→ **ASSIGNMENT**
Quote the passage of the studentship description below word for word, beginning at the words "This studentship is a" and stopping after "embeds those insights.".

======== TEXT EXCERPT ========

Use of machine learning and clinical phenotyping to identify determinants and predict CVMD risk using data from registries and electronic medical records

KCL Supervisor
Dr Vasa Curcin
Senior Lecturer in Health Informatics
School of Population Health and Environmental Sciences, King’s College London

Clinical Advisor
Dr Mark Ashworth
Reader in Primary Care
King’s College London

Metadvice Supervisors
Professor Andrew Krentz or Professor Richard Barker

Industry Partner

Project Details

I. Background

This studentship is a collaboration between KCL and Metadvice Ltd, an early stage digital health company focused on building high quality AI-driven clinical decision support tools, and will build on the KCL work on clinical decision support, CVMD risk, and computable phenotypes. 

This project combines the AI capabilities being pioneered by Metadvice with the medical informatics expertise of KCL and the clinical experience gained by senior NHS GPs in Lambeth. The result will be insights into the better management of cardiovascular disease (CVD), specifically high lipids, and a working decision support tool that embeds those insights. 

The understanding of the intersection between cardiovascular (CV), renal and metabolic diseases (MD) has expanded. Clinical overlap exists between these diseases and their associated complications, which explains why it is so complex to reduce CV risk. Currently, CV disease is the number one cause of death in the US, and constitutes an enormous burden not only on patients’ overall health and well-being, but on society and healthcare systems as a whole. CV disease is the leading cause of death in people with chronic kidney disease (CKD) and diabetes. Adults with diabetes are two to four times more likely to die from CV disease than adults without diabetes. Because of this, it is important to continue exploring the interconnected CV, renal and metabolic diseases (CVMD), instead of managing each condition in isolation.

This is an area of national priority: the 2019 NHS long-term plan  aims to prevent up to 150,000 heart attacks, strokes and dementia cases over the next 10 years[1]. Better lipid management also requires detection  of familial hypercholesterolemia, a condition  of great interest to pharmaceutical companies, e.g. the accelerated phase 3 clinical trials of inclisiran to treat hypercholesterolemia[2].

Metadvice is the first company to apply neural network (NN) AI to optimising CVD treatment decisions on a personalised basis in UK primary care, working with the practice selected for this project. The NNs are initially trained using ‘synthetic patients’ reflecting standard treatment guidelines but then progressively acquire insights from actual patient data to verify diagnostic decisions and enable highly personalized treatment choices. These are presented using an engaging interface (already available in prototype form) that depicts the through-time patient journey and estimates the probability of future CVD events with and without appropriate treatment. This enables a much more personalised and informed doctor-patient dialogue and therefore higher concordance with therapy and behaviour change.

Electronic Health Records (EHR) are a rich source of longitudinal patient data that can be analyzed to determine the clinical predictors for a specific disease, and risk stratify patients and generate clinical profiles for screening, monitoring, and treatment based on the results.[3] The complexity of CVMDs potentially lends itself well to the use of ML which are able to incorporate a large variety of variables and observations into one predictive framework without the need for preprogrammed rules. There has been increasing interest in the use of ML to predict CVMD outcomes, with the hope that such methods could make use of large, routinely collected datasets and deliver accurate personalised information on prognosis.

======== INPUT DATA ========

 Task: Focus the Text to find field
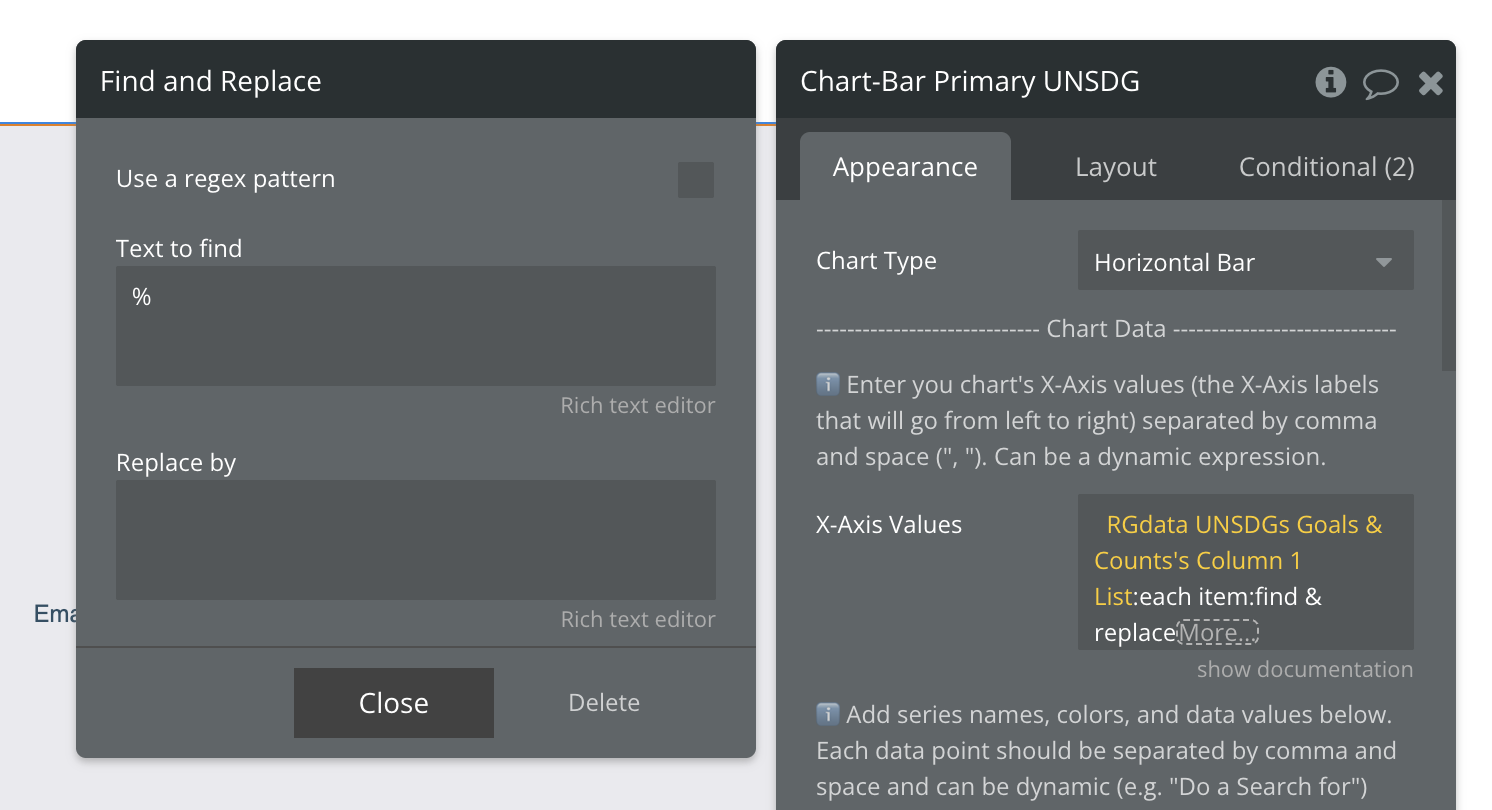point(415,326)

========

→ **ANSWER BELOW**
This studentship is a collaboration between KCL and Metadvice Ltd, an early stage digital health company focused on building high quality AI-driven clinical decision support tools, and will build on the KCL work on clinical decision support, CVMD risk, and computable phenotypes. 

This project combines the AI capabilities being pioneered by Metadvice with the medical informatics expertise of KCL and the clinical experience gained by senior NHS GPs in Lambeth. The result will be insights into the better management of cardiovascular disease (CVD), specifically high lipids, and a working decision support tool that embeds those insights.